On Thu, Sep 15, 2005 at 04:21:28PM +0200, Jan Schormann wrote:
>c) /bin/sh is now bash, which is now dynamically linked.
>Up until a few months ago, /bin/sh has been "ash", a smaller, but
>less powerfull shell. This has been replaced by bash, to reduce the
>traffic of repeated questions along the lines of "why does my shell
>act different than on linux" (where /bin/sh is bash on most
>distributions).
>
>If I understood the traffic on this list correctly, bash is now
>dynamically linked, which might have an impact on starting it - I can't
>tell.  Hint: Don't start bash so often.  Create fewer processes, but if
>you must, see if you gain by using ash explicitely instead of bash.

I'm not sure what you're getting at here.  bash hasn't changed.  ash
used DLLs, just like bash, but not so many of them.  And, in performance
tests, the difference between bash and ash was not that great.

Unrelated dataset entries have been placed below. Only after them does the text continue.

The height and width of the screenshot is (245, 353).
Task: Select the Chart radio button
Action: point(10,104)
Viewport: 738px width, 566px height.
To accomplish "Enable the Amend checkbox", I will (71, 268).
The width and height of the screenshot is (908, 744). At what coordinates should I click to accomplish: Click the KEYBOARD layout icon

>To the gurus - is the following correct?
>`echo blub` starts one process, `echo blub | sed -e 's/b/x/g'`
>starts three: "echo", "sed", and "bash" to implement the pipe.

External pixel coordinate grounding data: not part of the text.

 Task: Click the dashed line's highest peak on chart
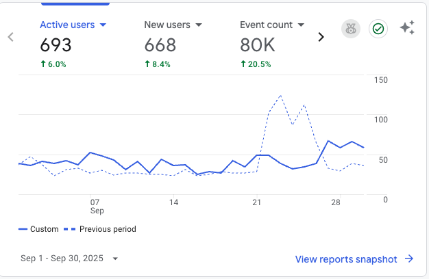(280, 96)
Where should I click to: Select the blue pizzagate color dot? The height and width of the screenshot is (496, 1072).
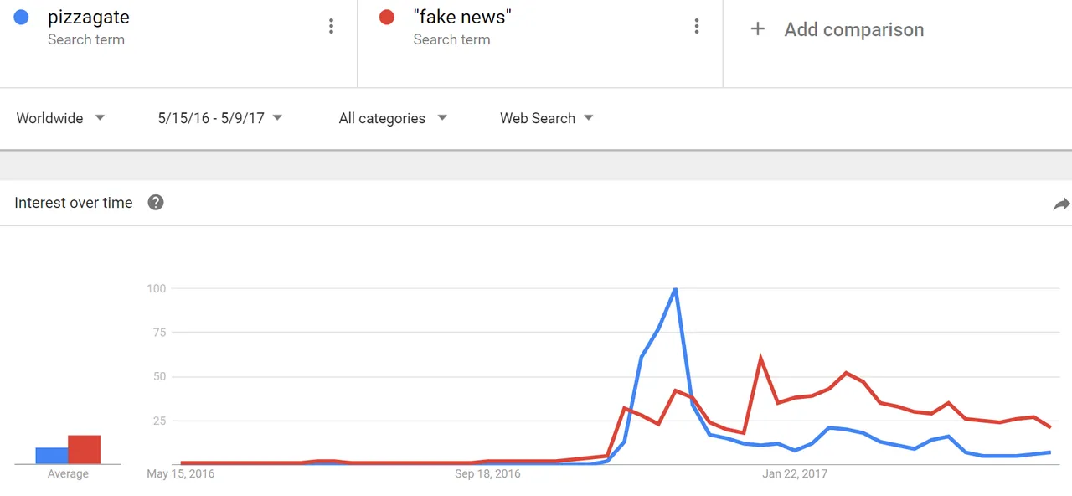[x=22, y=17]
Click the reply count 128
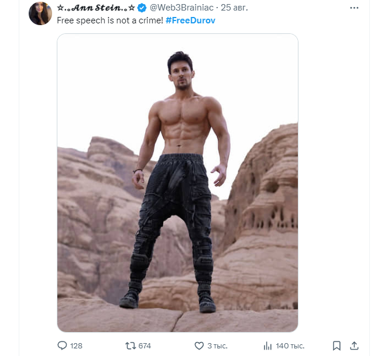This screenshot has height=356, width=381. (x=76, y=345)
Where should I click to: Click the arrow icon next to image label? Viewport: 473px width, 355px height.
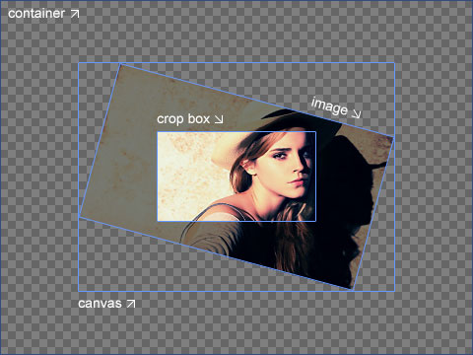coord(356,113)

I'm sure I will be one of 47 replies but 'echo blub' does not start any
process since 'echo' is a builtin.  AFAICT, 'echo blub | sed' starts one
process -- the sed process.  If you use a non-builtin on the left side
then two processes would be started.  This is one place where bash is
probably a win over ash.

>d) Beware of lazy evaluation.
>Look at this construct:
>CFLAGS=$(shell find . -type d -name include)

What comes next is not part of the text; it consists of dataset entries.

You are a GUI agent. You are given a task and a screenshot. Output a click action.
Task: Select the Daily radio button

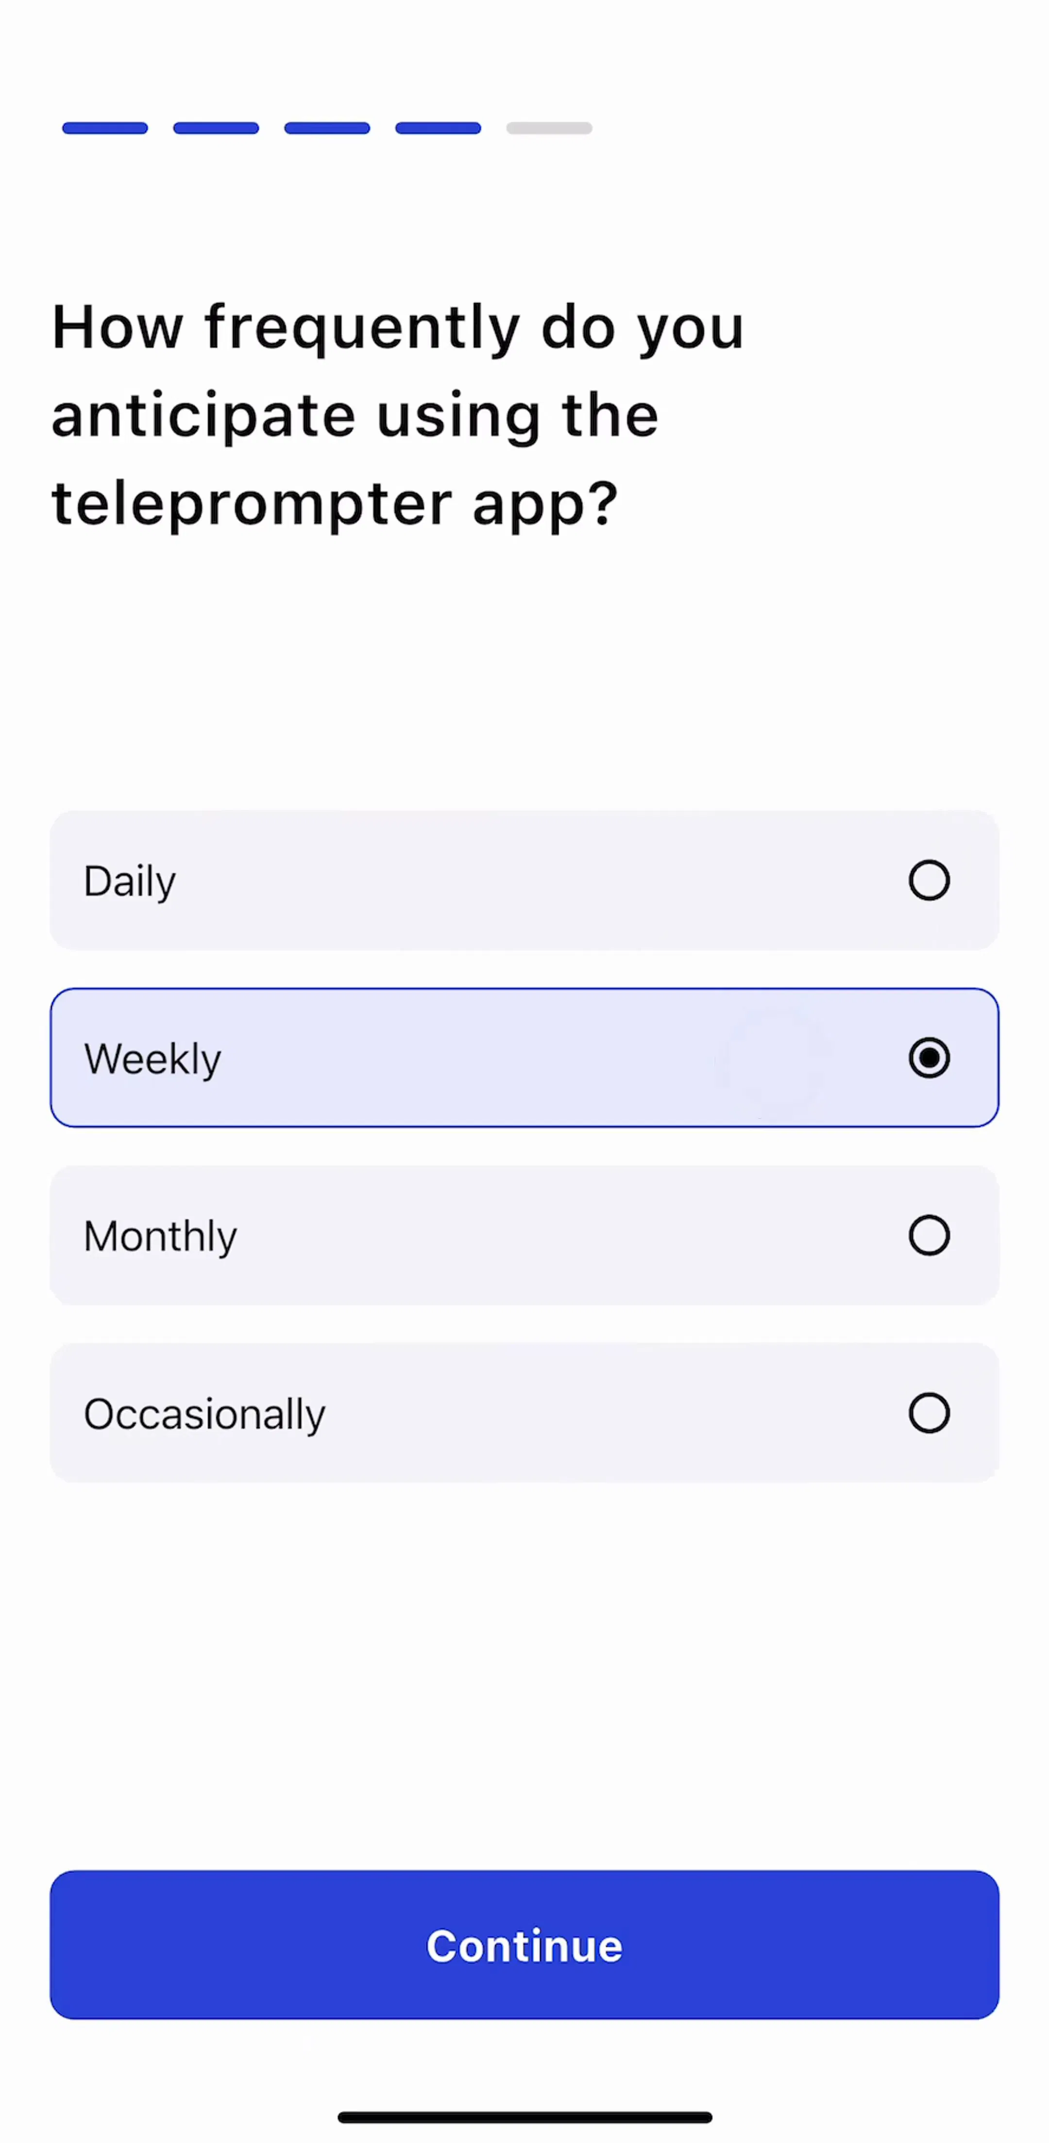tap(928, 880)
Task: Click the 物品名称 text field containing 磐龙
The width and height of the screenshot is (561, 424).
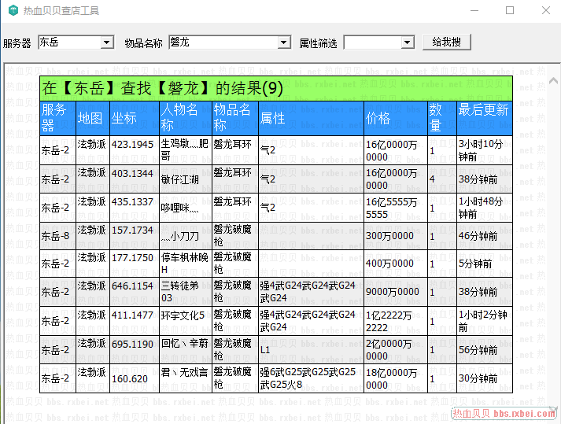Action: (223, 42)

>Read "info make" on setting variables and find out about the difference
>between "=" and ":=".  The above will run the find again for every
>single call to the compiler.  Along with the issues about forking and
>reading directories and small files, this can make a difference of
>*ages*.  Hint: See whether you can use less variables, use ":=" more
>often, etc.  - and don't use "$(shell ...)" anyway, as stated in a).
>Rather, pre-compute makefiles with all the data hardcoded, using ":=".

Good advice.

>e) Reading lots of small files seems more expensive on Windoze.

I don't know if this is true or not.  Windows seems to do a good job
caching files but Cygwin does have a lot of extra overhead for every
file open so it may not matter how well Windows caches.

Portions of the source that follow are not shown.